__Work item__
Retype the whole of the data exactly.

__Task data__
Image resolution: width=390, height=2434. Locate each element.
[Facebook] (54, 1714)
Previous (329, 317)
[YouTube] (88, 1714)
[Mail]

__Solution to this task__
Image resolution: width=390, height=2434. Locate each element.
[Facebook] (54, 1714)
Previous (329, 317)
[YouTube] (88, 1714)
[Mail]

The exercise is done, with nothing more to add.